--- Provided material Enclosed Below ---
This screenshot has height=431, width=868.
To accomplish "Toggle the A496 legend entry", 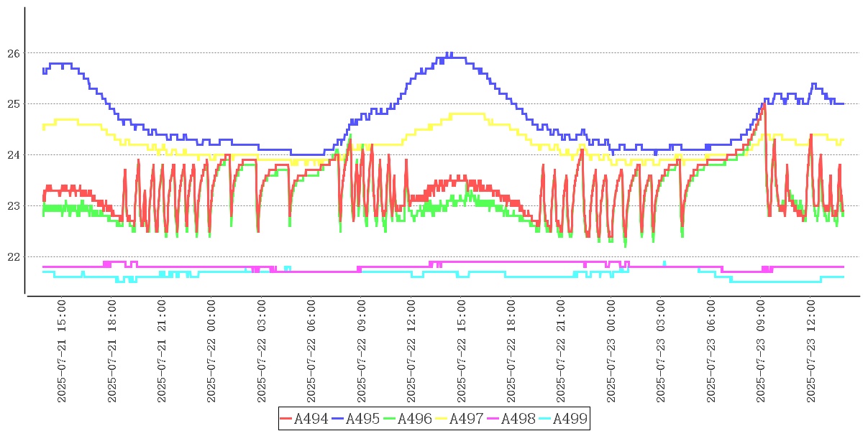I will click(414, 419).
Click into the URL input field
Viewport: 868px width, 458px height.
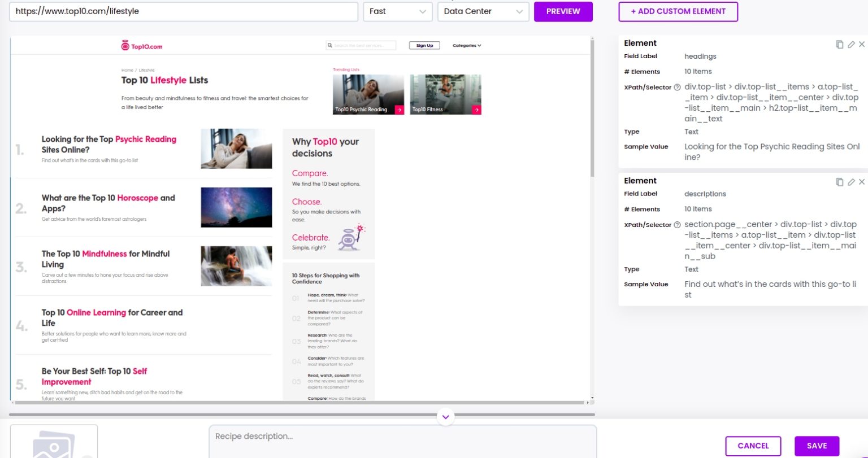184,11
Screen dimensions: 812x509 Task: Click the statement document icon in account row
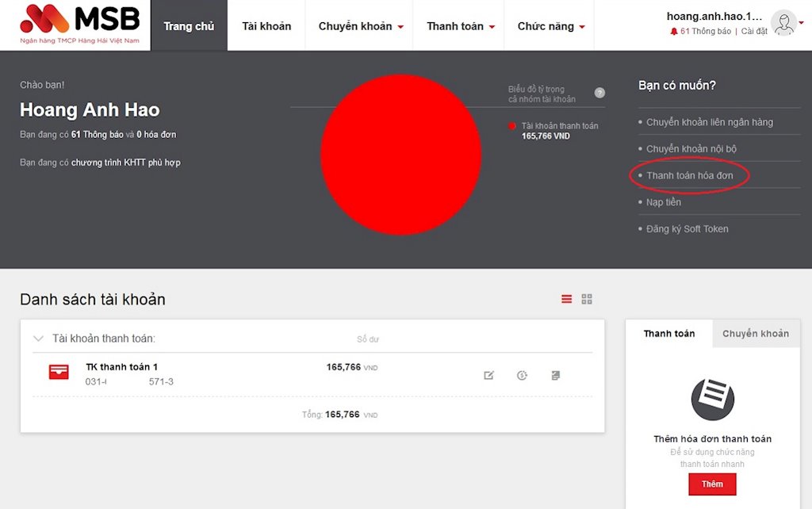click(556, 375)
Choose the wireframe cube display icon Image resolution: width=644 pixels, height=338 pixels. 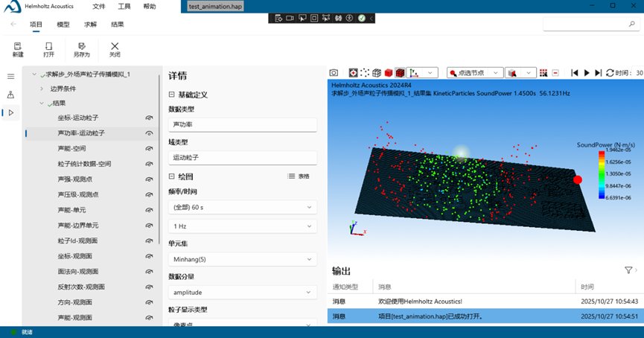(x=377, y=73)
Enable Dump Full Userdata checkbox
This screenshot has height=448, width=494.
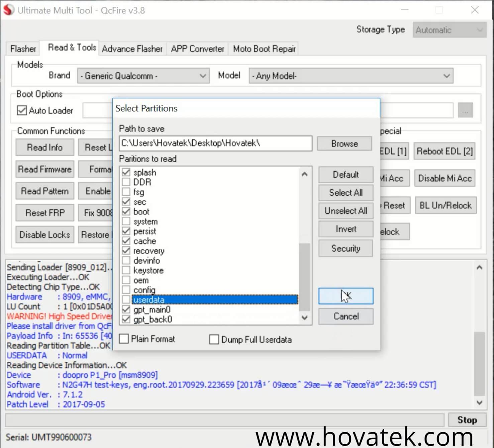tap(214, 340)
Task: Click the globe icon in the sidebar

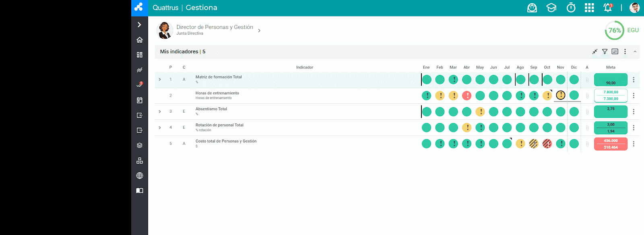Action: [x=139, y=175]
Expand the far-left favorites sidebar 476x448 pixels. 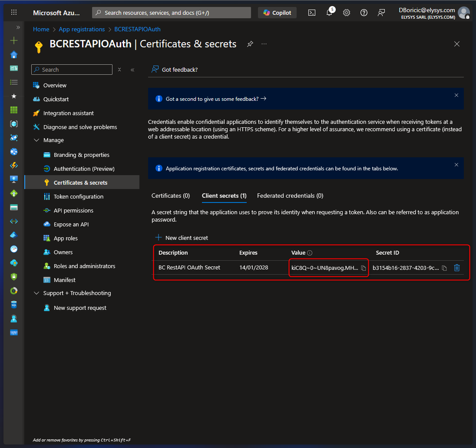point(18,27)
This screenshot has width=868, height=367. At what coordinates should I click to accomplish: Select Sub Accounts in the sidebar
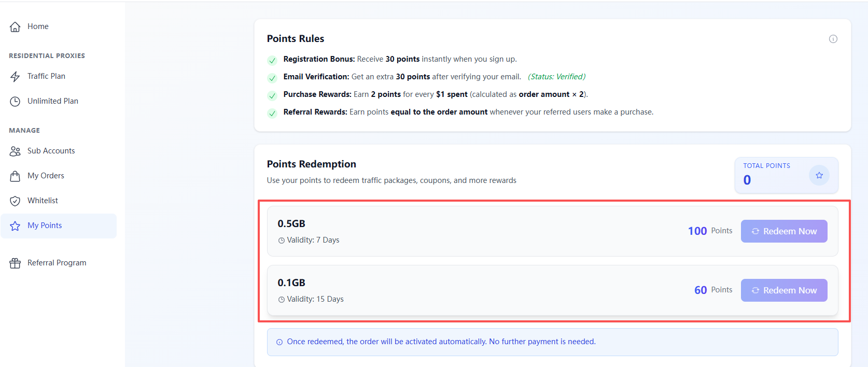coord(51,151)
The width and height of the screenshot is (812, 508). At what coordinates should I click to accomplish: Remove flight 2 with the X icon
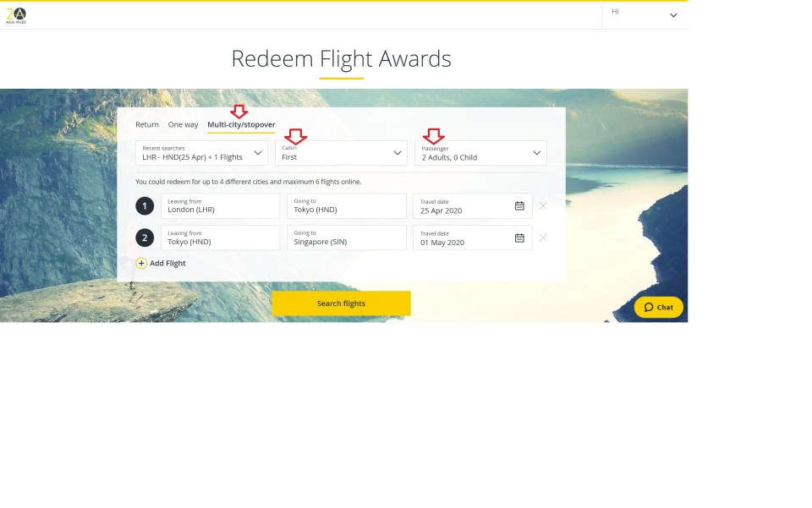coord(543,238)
--- End of Enclosed Provided material ---
What is required — An exact copy is needed of the lines running from the one with "This screenshot has width=868, height=367." through the end of the data above, and of those lines only, without pictures.

Task solution —
This screenshot has width=868, height=367. At what coordinates should I click to accomplish: Select Sub Accounts in the sidebar
coord(51,151)
The width and height of the screenshot is (812, 508). At what coordinates should I click to accomplish: Remove flight 2 with the X icon
coord(543,238)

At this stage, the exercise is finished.